Bei einer vergleichenden Betrachtung der alle zwei Jahre erstellten Mitte-Studie ist zu konstatieren, dass zwar die rechtsextremen Einstellungen in der Bevölkerung zurückgehen, rechtspopulistische und abwertenden Einstellungen gegenüber Muslimen und sogenannten Asylsuchenden in den letzten Jahren jedoch kontinuierlich zugenommen haben.

Die allermeisten von uns zählen sich wohl selbst zu dieser sogenannte Mitte der Gesellschaft – sind wir dann aber nicht gleichfalls von diesen Ansichten und der Geisteshaltung betroffen? Der mutmaßliche Täter von Hanau war ja nicht komplett isoliert. Er war Mitglied in Vereinen und hatte ein großes soziales Umfeld. Diese Verbände, in denen er sich aufhielt, benötigen ebenfalls eine genauere Beobachtung: War Tobias Rathjen in seinem Fußballclub oder im Schützenverein, bei dem er sich engagierte, der Einzige, der antitürkische, rassistische und islamfeindliche Einstellungen besaß?

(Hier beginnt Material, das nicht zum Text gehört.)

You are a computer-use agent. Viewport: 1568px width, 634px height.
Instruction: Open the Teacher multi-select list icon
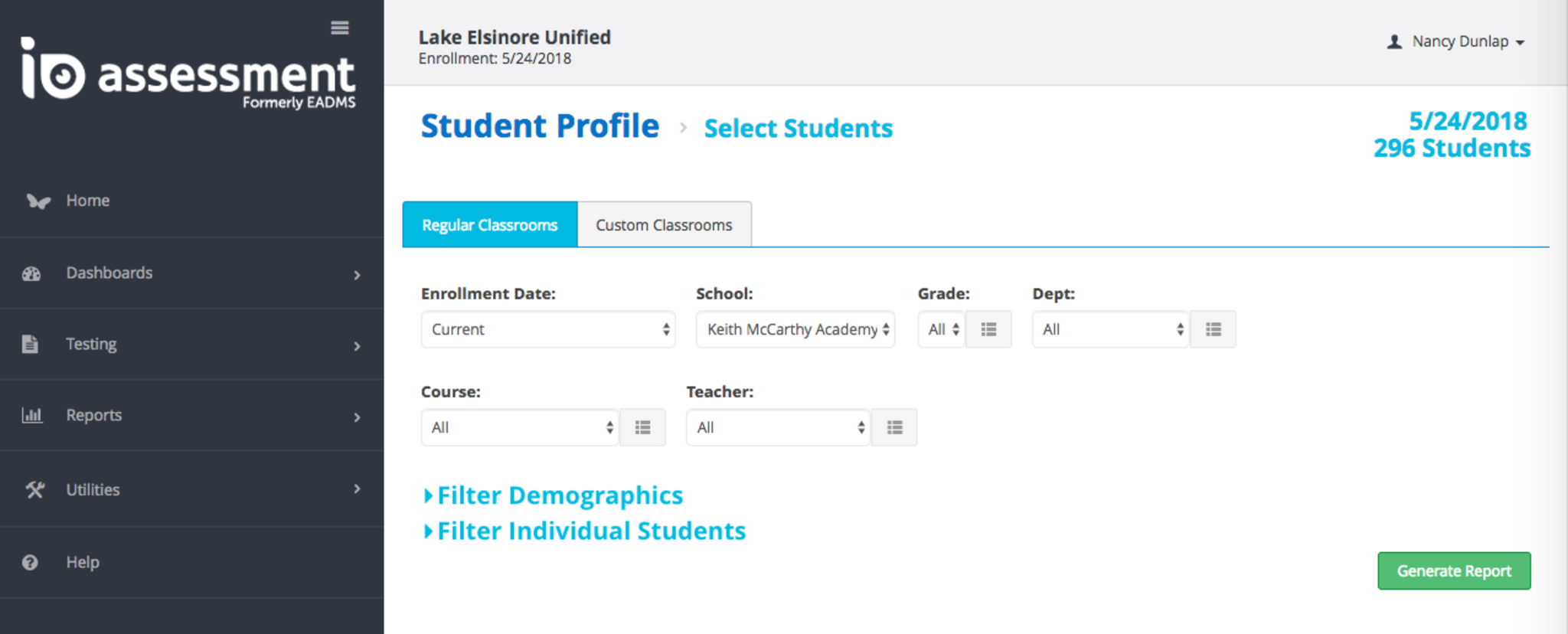click(894, 428)
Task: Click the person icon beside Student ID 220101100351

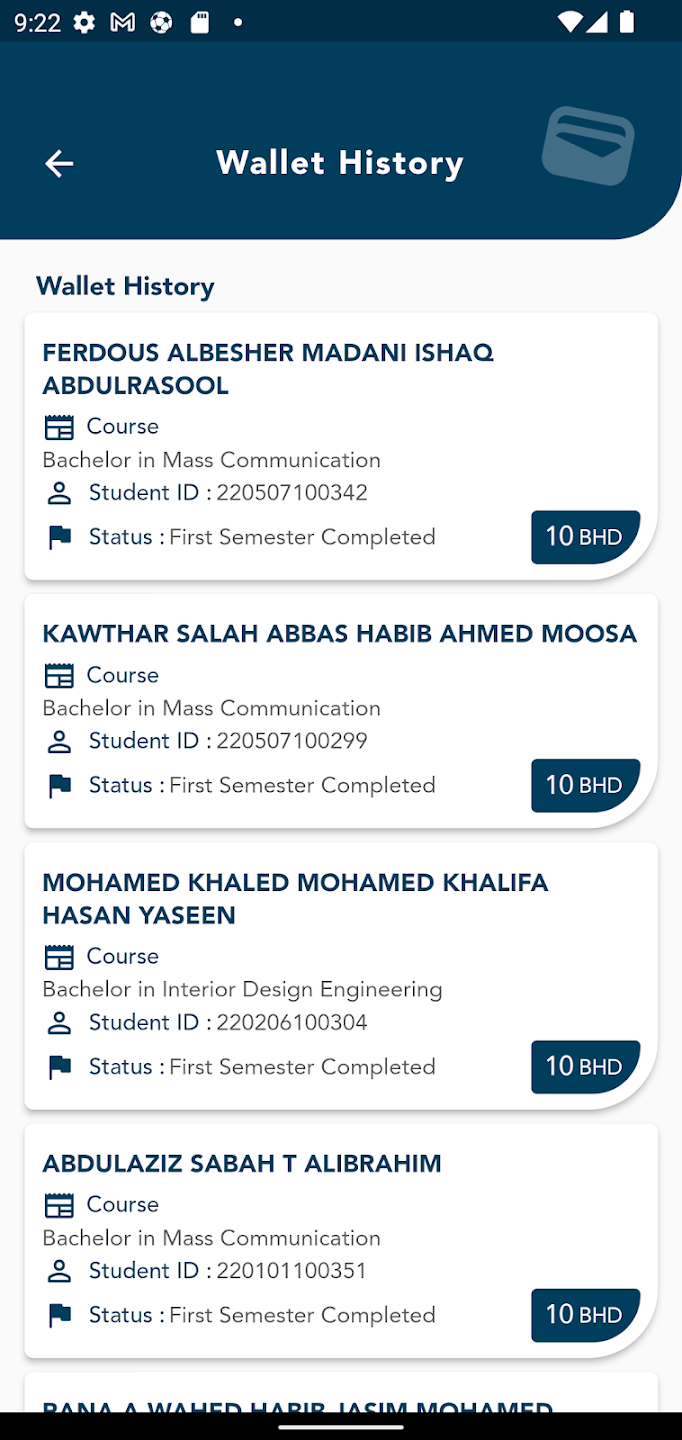Action: click(60, 1271)

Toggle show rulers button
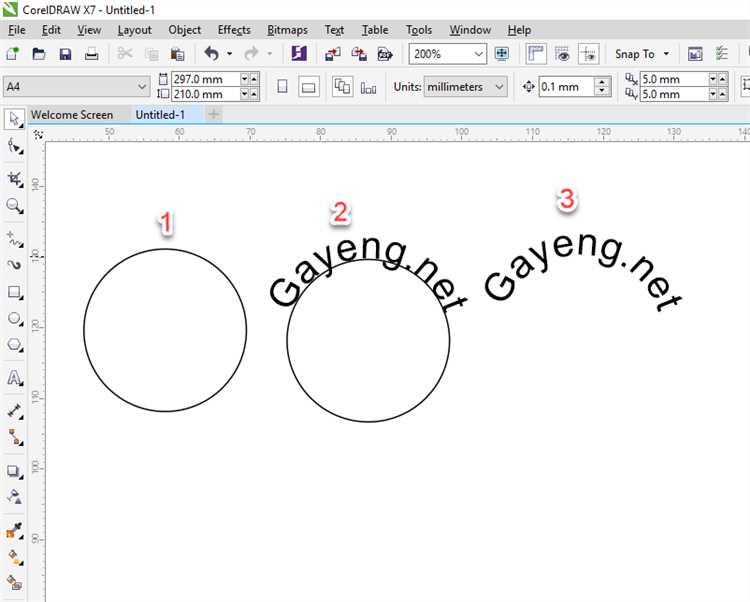pyautogui.click(x=536, y=54)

Der Terror von Hanau zeigt uns deutlich, dass wir viel größere Anstrengungen unternehmen müssen, um unsere freiheitlich-demokratische Gesellschaft zu schützen. Denn ist es nicht möglich, dass auch unter unseren Nachbarn, Vereinskameraden, Arbeitskollegen, Verwandten und Familienmitgliedern islamfeindliche, rassistische, menschenverachtende, antimuslimische, antisemitische, homophobe oder rechtsradikale Einstellungen existieren? Wie weit sind wir selbst und wie weit sind unsere Gedanken von Hass, Angst vor dem Fremden (Xenophobie) und Intoleranz infiziert?

Kennen wir möglicherweise selbst Menschen, die – wie beispielsweise die sogenannten Prepper – von einem Untergang der Ordnung und von chaotischen Zuständen ausgehen und deshalb für diesen angeblichen Tag X Vorkehrungen treffen, indem sie Waffen, Munition, bestimmte Chemikalien und Nahrung horten, um die dann gestürzte staatliche Ordnung selbst in die Hand zu nehmen? Ich hoffe nicht. Fragen wir uns selbst genug, in welche Richtung sich unsere Dorfgemeinschaft, unsere Stadt, unser Bundesland oder Deutschland bewegt?

Fragen wir uns selbst genug, in welche Richtung sich unsere Dorfgemeinschaft, unsere Stadt oder Deutschland bewegt?

Selbst die Vielfalt und interkulturelle Öffnung von Behörden und Unternehmen, von der oft die Rede ist, besitzt Glaubwürdigkeitsdefizite, zumal vor dem Hintergrund von Forschungsergebnissen, die zu Tage fördern, dass Personen mit deutsch klingenden Namen bei gleicher Qualifikation eher zu Bewerbungsgesprächen eingeladen und eingestellt werden als vermeintlich „fremd“ klingende Namen. So zeigt sich erneut, dass ein „Wir“ und „Ihr“ in vielen Köpfen fortbesteht, ja oft gar schon zementiert ist. Ähnliche Defizite und Ausgrenzungen existieren auf dem Wohnungsmarkt. Und wie viele Personen mit Einwanderungsgeschichte sitzen eigentlich auf der Berliner Regierungsbank?

Was wir aus Hanau lernen müssen, ist, eine Einheit zu sein. Eine Einheit gegen Extremismus. Eine Einheit für Respekt, Toleranz, Pluralismus, Demokratie und Freiheit. Das ist das weltoffene Gesicht Deutschlands. Damit muss Deutschland auch in Zukunft strahlen. Hoffentlich kann es das.